THE Caribbean Community (CARICOM) is backing moves for an urgent meeting between President Bharrat Jagdeo and People's National Congress (PNC) leader, Mr. Desmond Hoyte.

Mr. Jagdeo, when he took office more than two months ago, extended an invitation to meet Hoyte and leaders of other opposition parties "to iron out our differences".

But while other leaders have met the President, Hoyte has not yet done so.

Prime Minister of Saint Lucia, Dr. Kenny Anthony, assigned special responsibility by CARICOM heads for Guyana, appeared to have had no success in nudging Hoyte into meeting President Jagdeo after meeting the two separately here last week.

Before flying out yesterday, he called for an urgent meeting between President Jagdeo and Hoyte, saying he had had no firm commitment for such an encounter.

Anthony argued that the meeting was a critical step to help iron out kinks in the political dialogue between the two major parties, the People's Progressive Party/Civic (PPP/Civic) and the PNC, and move the process forward.

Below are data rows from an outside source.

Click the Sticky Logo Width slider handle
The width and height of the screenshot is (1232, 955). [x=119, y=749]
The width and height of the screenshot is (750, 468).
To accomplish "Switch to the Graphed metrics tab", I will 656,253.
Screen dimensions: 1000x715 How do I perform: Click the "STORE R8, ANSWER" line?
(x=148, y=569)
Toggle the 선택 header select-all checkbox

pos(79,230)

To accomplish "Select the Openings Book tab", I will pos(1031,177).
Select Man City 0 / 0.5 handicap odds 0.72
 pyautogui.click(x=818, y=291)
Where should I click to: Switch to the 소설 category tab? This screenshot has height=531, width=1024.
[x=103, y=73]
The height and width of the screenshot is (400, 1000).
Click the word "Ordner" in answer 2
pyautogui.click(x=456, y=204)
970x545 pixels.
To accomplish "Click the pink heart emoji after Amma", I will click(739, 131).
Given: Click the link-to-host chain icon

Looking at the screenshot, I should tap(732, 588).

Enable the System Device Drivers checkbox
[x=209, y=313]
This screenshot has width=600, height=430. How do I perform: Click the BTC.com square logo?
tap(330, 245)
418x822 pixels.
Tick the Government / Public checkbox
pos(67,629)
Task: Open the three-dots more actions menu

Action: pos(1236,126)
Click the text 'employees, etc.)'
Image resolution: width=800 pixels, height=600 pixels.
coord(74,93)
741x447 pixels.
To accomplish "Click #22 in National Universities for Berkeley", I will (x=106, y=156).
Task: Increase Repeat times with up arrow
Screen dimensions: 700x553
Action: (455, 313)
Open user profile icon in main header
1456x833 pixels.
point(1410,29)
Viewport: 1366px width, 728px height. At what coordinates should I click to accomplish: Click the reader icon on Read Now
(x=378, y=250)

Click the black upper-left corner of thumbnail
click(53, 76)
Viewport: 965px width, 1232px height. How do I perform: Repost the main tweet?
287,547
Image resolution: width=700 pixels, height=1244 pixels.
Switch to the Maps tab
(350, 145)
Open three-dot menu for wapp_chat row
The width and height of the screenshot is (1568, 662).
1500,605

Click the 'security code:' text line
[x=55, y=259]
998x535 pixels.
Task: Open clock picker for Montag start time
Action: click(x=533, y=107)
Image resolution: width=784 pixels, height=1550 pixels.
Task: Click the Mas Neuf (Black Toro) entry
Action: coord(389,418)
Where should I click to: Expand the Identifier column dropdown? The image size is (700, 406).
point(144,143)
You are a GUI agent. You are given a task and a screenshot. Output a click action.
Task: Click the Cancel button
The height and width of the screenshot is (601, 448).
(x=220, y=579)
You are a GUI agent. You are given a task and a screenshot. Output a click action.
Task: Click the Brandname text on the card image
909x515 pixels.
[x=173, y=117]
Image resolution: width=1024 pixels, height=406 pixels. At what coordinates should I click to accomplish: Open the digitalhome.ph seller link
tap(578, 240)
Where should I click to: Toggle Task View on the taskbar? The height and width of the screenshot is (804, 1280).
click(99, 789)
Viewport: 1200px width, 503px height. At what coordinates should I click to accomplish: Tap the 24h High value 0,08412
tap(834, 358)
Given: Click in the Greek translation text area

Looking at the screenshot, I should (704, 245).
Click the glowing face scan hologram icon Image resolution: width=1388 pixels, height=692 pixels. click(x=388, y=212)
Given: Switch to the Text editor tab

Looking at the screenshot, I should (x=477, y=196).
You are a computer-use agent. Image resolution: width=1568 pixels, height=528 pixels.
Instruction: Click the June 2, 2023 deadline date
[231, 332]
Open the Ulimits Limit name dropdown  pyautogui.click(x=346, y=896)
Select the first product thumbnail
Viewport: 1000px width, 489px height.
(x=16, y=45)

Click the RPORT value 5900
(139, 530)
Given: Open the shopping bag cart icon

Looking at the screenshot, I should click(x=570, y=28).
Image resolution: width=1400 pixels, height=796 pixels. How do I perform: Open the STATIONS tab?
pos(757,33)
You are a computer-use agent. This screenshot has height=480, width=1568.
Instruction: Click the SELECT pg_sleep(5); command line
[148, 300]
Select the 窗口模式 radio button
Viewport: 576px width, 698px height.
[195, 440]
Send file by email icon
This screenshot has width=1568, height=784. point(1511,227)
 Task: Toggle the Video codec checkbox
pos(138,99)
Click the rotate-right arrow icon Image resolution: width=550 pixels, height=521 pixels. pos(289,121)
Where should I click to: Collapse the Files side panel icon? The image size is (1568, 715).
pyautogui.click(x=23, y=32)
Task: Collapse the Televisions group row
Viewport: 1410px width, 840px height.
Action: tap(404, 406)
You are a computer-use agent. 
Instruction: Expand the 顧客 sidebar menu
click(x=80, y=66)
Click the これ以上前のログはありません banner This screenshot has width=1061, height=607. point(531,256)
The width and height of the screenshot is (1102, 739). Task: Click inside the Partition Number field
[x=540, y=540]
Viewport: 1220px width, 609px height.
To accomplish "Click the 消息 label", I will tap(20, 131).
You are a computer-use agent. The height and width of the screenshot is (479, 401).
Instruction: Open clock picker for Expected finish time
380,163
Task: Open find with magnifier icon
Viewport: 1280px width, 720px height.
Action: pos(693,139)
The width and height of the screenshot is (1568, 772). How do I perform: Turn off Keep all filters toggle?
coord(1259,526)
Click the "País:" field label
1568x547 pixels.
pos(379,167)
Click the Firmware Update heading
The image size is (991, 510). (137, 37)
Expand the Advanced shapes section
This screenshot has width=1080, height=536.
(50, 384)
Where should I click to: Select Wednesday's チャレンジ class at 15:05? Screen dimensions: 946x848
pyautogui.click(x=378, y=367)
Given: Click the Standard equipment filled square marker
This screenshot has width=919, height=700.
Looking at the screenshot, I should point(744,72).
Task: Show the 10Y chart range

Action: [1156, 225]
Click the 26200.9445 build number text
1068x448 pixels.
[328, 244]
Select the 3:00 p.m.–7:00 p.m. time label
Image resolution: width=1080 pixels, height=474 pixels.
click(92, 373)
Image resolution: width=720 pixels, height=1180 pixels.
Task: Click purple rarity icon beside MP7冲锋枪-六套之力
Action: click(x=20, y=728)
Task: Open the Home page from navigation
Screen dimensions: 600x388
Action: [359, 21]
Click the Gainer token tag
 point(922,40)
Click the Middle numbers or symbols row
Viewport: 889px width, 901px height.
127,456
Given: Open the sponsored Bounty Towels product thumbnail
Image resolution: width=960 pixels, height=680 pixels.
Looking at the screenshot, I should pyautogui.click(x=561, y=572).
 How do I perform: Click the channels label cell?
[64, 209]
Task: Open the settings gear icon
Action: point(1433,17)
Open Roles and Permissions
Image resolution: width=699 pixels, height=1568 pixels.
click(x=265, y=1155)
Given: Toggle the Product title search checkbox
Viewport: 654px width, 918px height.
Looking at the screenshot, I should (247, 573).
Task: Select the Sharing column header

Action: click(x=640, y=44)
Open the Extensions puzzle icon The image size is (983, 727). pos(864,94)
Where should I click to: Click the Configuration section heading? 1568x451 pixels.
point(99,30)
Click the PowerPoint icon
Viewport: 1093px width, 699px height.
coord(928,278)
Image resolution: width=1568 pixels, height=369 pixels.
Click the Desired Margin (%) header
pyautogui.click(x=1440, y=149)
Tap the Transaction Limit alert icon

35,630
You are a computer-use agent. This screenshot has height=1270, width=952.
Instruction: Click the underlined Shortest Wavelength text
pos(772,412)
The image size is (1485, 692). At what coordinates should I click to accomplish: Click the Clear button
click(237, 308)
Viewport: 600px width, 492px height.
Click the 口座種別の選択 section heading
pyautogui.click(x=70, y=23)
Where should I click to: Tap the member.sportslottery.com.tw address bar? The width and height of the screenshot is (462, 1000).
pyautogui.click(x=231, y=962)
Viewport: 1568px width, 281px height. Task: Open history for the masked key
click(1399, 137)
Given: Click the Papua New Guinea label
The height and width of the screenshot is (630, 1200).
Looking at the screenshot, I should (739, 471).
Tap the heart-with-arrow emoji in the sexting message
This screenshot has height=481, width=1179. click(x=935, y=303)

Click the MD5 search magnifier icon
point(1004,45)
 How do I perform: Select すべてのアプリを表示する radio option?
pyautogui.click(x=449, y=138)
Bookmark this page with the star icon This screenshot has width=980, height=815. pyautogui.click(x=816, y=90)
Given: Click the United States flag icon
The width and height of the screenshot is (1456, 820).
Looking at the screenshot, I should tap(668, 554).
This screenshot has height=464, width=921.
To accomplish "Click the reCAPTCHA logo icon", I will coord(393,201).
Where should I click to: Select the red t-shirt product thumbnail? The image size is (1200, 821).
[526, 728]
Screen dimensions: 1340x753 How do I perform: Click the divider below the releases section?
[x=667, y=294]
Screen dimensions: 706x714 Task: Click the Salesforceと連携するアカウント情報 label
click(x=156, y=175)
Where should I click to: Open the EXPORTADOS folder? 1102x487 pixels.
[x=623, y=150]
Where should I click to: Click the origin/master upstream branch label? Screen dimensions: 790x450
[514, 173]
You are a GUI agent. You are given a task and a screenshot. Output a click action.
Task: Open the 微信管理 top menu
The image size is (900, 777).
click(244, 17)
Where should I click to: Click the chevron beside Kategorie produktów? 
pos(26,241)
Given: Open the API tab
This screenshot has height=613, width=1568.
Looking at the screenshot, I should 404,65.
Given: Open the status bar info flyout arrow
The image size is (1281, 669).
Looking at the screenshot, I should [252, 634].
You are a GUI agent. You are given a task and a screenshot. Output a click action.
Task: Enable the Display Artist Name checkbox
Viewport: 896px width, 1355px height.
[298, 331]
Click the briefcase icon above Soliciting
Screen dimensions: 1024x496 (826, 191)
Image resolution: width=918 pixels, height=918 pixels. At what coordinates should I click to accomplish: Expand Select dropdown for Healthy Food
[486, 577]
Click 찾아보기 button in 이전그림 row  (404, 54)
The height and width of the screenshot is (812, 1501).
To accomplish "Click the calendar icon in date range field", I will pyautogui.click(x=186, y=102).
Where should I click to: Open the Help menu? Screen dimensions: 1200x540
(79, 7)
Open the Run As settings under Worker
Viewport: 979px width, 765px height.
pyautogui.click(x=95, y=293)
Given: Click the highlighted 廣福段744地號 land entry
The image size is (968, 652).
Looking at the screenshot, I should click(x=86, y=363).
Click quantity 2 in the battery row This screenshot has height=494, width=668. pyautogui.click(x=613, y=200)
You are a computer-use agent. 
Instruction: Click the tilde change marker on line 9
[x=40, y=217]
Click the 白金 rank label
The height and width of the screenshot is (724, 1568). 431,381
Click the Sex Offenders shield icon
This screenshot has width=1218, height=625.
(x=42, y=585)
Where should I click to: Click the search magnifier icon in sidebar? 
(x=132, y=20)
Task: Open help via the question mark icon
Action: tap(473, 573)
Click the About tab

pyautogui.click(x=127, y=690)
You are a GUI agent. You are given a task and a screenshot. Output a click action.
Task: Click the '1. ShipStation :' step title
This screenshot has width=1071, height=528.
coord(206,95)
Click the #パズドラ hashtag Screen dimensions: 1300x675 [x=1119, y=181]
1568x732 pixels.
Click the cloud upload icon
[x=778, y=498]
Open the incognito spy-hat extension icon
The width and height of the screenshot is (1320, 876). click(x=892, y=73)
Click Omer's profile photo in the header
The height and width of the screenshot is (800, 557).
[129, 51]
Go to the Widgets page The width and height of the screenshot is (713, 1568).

He told reporters at the CARICOM Secretariat in Georgetown: "I am convinced that there is urgent need for President Jagdeo and Mr...Hoyte, as the principal representatives of the two major political parties, to meet and engage in constructive dialogue on some of the major issues troubling the people of Guyana."

The political dialogue was "obviously of tremendous importance to the people of Guyana", he said.

"They need to feel some sense of security. They need to feel some kind of assurance that their political leaders can relate to each other, can talk with each other and of course they need to be reassured that the burning issues which affect the society can be addressed by their political leaders," he told a press conference.

He called on civil society to lobby for a Jagdeo-Hoyte meeting.

Anthony, who has to report on the Guyana situation to the 7th special summit of CARICOM heads in Trinidad this week, said he was disappointed at the pace of the structured PPP/Civic-PNC talks and the many issues which have surfaced and compromised the process moving forward.

"Disappointed is the word that summarises my own attitude to the political dialogue", he reported.

"It is essential, absolutely essential that those barriers that have been placed in enhancing that process must be dismantled and eliminated very, very quickly to facilitate the process and the growth and development of that dialogue," the Prime Minister noted.

Anthony held a series of meetings during his two-day visit with the four parliamentary and six non-parliamentary political parties, the Private Sector Commission (PSC), the Trades Union Congress (TUC), and religious, women's and youth groups.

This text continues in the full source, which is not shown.